THE PROBLEM:
Can you retype, without changing a single character, the rows that start at the line containing "Click the handshake" and end at the line containing "Point to the arrow", with both of those lines included?

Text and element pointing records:

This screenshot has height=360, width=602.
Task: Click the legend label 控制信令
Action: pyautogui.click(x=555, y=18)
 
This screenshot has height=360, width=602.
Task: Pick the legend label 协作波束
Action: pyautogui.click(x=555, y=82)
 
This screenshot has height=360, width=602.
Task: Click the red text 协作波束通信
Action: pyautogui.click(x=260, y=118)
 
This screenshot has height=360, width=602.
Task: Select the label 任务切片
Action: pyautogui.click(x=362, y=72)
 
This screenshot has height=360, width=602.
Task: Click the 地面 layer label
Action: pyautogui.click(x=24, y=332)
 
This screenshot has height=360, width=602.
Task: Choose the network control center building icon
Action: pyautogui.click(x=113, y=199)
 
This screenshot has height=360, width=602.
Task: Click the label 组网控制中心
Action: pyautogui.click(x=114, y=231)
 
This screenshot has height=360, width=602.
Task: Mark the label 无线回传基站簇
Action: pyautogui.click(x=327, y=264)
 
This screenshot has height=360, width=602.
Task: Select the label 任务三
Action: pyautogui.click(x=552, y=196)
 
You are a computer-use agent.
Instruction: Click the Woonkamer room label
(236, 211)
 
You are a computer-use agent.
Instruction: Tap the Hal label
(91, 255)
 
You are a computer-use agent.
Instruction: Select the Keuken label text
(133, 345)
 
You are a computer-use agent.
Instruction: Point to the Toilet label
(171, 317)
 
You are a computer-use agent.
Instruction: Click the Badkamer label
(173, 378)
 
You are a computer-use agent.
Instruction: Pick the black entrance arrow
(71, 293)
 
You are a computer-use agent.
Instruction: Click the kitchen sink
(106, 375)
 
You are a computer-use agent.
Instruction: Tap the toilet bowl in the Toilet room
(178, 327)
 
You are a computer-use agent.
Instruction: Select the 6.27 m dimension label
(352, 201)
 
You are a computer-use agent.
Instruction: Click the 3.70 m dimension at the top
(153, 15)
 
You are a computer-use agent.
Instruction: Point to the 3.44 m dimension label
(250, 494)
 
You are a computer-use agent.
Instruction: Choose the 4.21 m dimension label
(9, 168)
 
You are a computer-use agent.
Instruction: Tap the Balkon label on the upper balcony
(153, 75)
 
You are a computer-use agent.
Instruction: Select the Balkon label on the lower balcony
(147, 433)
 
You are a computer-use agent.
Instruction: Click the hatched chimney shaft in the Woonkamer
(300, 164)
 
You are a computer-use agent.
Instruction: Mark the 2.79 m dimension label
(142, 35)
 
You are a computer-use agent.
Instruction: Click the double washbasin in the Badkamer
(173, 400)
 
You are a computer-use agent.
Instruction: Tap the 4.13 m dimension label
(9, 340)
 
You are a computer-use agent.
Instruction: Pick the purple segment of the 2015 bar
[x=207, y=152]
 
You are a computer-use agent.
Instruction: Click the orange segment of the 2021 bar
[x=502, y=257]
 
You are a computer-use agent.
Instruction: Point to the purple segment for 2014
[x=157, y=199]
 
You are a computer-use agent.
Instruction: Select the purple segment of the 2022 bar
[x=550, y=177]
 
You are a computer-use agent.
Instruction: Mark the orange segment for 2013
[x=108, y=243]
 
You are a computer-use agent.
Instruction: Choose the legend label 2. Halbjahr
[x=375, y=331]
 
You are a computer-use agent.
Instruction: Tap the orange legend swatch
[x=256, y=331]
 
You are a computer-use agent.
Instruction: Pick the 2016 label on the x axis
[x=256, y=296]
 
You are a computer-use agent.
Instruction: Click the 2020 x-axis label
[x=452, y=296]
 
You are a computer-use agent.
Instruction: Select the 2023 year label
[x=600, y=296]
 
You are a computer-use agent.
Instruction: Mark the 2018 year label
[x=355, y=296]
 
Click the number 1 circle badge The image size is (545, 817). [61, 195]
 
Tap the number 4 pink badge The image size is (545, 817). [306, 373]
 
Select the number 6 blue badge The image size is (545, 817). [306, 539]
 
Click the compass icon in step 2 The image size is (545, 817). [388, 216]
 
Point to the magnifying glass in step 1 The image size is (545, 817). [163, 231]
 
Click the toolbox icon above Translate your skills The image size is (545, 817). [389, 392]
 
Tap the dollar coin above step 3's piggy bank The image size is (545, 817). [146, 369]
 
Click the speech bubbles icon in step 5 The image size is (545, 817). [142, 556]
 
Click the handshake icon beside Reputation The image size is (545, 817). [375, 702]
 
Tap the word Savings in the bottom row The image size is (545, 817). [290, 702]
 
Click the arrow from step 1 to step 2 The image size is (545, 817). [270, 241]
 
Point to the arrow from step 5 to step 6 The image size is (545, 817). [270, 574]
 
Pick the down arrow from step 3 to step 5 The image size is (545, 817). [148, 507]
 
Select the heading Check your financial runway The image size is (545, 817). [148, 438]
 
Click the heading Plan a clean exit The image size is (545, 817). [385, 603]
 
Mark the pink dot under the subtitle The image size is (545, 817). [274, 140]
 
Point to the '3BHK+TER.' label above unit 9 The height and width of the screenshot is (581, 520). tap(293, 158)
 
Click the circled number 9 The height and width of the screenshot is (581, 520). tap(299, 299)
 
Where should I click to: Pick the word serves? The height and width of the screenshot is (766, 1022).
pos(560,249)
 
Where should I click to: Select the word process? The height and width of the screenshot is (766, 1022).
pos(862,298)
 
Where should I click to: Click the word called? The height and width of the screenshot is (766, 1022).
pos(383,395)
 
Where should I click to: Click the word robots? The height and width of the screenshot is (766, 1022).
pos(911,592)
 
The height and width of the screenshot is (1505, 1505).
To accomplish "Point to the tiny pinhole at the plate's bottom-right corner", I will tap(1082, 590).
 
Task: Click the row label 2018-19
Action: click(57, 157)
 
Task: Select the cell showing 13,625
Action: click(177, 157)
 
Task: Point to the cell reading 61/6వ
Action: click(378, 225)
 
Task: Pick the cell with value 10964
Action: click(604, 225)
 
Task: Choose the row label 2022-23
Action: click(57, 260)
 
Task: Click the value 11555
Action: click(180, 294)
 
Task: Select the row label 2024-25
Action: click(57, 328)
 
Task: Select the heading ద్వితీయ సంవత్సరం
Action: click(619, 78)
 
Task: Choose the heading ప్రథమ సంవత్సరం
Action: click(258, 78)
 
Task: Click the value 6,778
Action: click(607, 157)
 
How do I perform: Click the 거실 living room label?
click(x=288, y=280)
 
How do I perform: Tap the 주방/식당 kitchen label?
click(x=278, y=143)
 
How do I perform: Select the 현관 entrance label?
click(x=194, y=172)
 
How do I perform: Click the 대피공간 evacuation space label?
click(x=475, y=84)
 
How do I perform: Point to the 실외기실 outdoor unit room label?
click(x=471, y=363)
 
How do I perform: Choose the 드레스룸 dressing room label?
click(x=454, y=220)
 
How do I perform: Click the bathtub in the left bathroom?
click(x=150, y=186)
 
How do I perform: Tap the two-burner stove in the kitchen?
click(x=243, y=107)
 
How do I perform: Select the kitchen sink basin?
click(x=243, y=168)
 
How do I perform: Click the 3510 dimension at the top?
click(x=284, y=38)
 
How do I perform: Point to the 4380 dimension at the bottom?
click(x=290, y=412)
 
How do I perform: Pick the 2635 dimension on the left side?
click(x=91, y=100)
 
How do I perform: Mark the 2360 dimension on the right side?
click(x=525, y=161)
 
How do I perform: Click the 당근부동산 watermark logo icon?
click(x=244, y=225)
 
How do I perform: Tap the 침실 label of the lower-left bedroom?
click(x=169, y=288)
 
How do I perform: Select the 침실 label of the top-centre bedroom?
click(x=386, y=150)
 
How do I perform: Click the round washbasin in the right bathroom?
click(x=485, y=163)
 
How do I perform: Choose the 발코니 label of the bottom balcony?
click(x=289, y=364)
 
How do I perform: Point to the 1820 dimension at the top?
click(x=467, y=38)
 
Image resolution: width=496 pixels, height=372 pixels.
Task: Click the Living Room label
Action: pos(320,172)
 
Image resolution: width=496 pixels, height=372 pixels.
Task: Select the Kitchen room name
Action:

SOLUTION TO THE PROBLEM:
Click the handshake icon beside Reputation The image size is (545, 817). [375, 702]
 
Tap the word Savings in the bottom row The image size is (545, 817). [290, 702]
 
Click the arrow from step 1 to step 2 The image size is (545, 817). [270, 241]
 
Point to the arrow from step 5 to step 6 The image size is (545, 817). [270, 574]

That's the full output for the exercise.